Javier Rodriguez has been with this volume since the beginning, and his bold color palette is an essential aspect of the book’s aesthetic. Working with art by Rivera, Martin, and Samnee, the colorist wisely chooses to avoid heavy gradients of color, keeping the colors vivid but flat so as not to draw attention from the meticulous linework. Those concentrated areas of different tones become graphic elements on the page, and the way those colors interact effects the rhythm of the artwork. The opening scene in Foggy’s hospital room is dominated by washed-out mint green that cuts through overpowering shadows, putting the two men in the opposite of a warm, homelike environment. The coloring warms up in the courtroom to evoke Matt’s new confidence, with creamy orange as the main hue up until the Sons of the Serpent attacks the courthouse. Once the action breaks out, Rodriguez’s work becomes more dynamic, welcoming the rush of superhero fantasy with pages that dance between primary shades orange, green, and blue, with Daredevil’s red costume serving as a piece of visual punctuation against the bright background. Reality returns when Matt goes before the New York State Supreme Court for a scene dominated by drab greenish gray and a dull burgundy, but the last scene sees a surge in romance as Rodriguez bathes Matt and Kirsten in a pink sunset, giving the two lovers some exquisite mood lighting for the kiss that concludes the series.

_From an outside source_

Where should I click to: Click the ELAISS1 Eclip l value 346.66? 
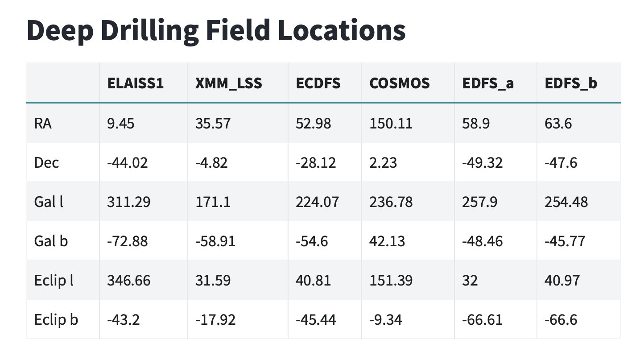pos(128,280)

Daredevil #36 is a “final issue,” but it will be back next month with the same characters and creative team. As with the last issue of Captain Marvel, Marvel has done excellent work making this last chapter a great jumping-on point for new readers, and someone with only a passing understanding of Daredevil can pick up this issue and get a strong idea of where the title has been and where it’s going. With a change of scenery and drastically different status quo, now is the time to hop on to the only comic book that has appeared on The A.V. Club’s Best Of Comics list for the past three years. This creative team really is that good, delivering superhero perfection on a regular basis with no foreseeable end in sight.